NOTE: The variables that we have set here, are reset at every script pass (a pass/pulse is simply referring to when the "script is read", which is something that happens very fast, and many times during a games run). Meaning that any values that these variables might have held in a previous pass, will be replaced by default when the initial value assignments are re-read. So if you are looking to make a counter, or something along those lines, you should use a property, and call to it through "own.propertyname", because variables like the ones we are using here won't do in that case.
The "if" statements should be self explanatory "if sensorassigment.isPositive():" checks for weather or not a key is pressed, and if it is, the code below is run, and so "walk" and "turn" variables are set accordingly.
"motion.setLinearVelocity(0, walk, 0, 1)" is where the "walk" variable is assigned to the actuators Y axis exertion placeholder. The general input that setLinearVelocity will recieve is (X, Y, Z, L/G). L/G standing for weather or not the exerted velocity will be administered locally(1) or globally(0).
"motion.setDRot(0, 0, turn, 1)" functions on the same exact principle. Except this time we are using DRot as our translation method, and the "turn" value is applied to the Z axis placeholder, instead of the Y.
"GameLogic.addActiveActuator(motion, 1)" is simply used to activate the actuator, and get it to make movements according to the assigned values via motion.set[TranslationMethod](). The general input that the addActiveActuator will recieve is: (actuatorassigment, 0/1). 1 activates the actuator, 0 deactivates it.
If you did everything right, your script should look like this, in it's entirety:
If it looks good, give it a run. If it works *and* you feel like you understand most of it, you
have successfully completed this tutorial. If not, you didn't.

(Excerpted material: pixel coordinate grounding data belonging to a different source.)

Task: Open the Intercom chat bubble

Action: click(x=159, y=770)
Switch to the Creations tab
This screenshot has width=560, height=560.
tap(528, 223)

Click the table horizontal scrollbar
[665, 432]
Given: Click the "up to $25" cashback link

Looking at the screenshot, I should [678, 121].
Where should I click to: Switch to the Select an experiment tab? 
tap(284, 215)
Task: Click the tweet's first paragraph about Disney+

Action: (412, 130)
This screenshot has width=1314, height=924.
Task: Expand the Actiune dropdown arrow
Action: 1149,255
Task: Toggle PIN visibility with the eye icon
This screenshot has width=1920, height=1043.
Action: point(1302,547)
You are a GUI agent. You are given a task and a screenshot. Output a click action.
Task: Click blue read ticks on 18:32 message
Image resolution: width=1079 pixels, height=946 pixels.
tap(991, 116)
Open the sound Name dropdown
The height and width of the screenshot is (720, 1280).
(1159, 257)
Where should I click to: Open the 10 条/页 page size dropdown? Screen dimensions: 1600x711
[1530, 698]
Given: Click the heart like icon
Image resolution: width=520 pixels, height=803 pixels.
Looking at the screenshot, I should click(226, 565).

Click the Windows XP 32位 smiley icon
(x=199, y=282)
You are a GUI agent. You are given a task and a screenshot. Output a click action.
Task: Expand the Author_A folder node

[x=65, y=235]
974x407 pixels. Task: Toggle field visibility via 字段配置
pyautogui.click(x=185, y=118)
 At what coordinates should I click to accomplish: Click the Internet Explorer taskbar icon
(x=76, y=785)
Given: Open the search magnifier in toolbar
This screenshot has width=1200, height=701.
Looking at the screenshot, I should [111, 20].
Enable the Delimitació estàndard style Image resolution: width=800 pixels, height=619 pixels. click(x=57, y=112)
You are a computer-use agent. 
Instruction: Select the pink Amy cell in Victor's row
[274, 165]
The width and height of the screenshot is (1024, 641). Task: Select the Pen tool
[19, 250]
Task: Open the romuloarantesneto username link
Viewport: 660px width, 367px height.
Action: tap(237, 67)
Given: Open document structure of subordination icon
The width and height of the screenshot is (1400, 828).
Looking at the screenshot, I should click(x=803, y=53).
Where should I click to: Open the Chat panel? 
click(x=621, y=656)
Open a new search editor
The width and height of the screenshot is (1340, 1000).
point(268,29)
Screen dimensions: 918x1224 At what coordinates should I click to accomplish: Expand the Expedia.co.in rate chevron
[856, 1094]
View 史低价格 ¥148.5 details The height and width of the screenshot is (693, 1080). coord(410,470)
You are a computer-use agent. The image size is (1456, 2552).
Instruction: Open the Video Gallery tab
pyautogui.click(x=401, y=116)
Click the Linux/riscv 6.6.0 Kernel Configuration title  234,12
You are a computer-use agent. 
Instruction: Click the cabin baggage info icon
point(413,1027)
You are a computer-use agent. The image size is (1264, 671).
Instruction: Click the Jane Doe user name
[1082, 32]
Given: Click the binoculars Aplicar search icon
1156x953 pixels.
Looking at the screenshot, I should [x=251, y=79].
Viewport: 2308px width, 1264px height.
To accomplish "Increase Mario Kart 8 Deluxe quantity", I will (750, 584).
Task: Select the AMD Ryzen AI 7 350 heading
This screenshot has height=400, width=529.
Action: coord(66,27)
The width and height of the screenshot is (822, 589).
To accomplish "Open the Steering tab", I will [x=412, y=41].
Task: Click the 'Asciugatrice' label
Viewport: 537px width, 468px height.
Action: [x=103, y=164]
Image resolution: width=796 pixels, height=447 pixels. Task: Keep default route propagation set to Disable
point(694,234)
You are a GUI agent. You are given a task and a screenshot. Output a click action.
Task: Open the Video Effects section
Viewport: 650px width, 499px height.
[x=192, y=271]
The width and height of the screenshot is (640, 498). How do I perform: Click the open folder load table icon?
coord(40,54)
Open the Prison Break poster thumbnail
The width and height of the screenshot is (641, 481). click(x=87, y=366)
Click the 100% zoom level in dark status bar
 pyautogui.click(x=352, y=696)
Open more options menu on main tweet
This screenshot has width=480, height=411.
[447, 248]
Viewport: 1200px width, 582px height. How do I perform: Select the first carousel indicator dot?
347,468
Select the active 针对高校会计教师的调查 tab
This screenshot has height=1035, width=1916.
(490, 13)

This was simply a presentation of the very basics. In order to further progress, you will have to study, and implement new features as you learn them. One of the best ways to do so is by looking over .blend files others did, and then tinkering with the python code there. Try to figure out what the code actually does, make your own modifications, try to add a new functionality etc.
For example: Try to add a jumping feature to the player object (via python) to the practice file used in this tutorial, and try to figure out how to make it so that you have to let go of the jump key, before you can jump again. Use this template to practice, and use the BGE API documentation. Don't be afraid to try new things. The worst thing that can happen is: blender crashes (and that's if you really mess up) in which case you can just start it up again.
Now, you may not see the benefit of scripting all that clearly in this situation, but just imagine that you have more than 4 keys, and 2 constant speeds. Changing one variable is a lot easier than going around all your logic bricks, and changing each and every individual actuator value. When a game starts reaching a considerable size, logic bricks in many cases are not even an option, you will have to go with Python sooner or later. There are also other benefits, like being able to change gravity on the fly, and many other things that just can't be done with logic bricks, but that's something that you can look up for yourselves.
I hope this tutorial helped you gain a general idea on how the BGE API works. Just remember: it's a great time to learn how to use the BGE to it's full extent. With the OGRE implementation on the way, and a load of great new features, learning the BGE is not a waste of time. So keep at it.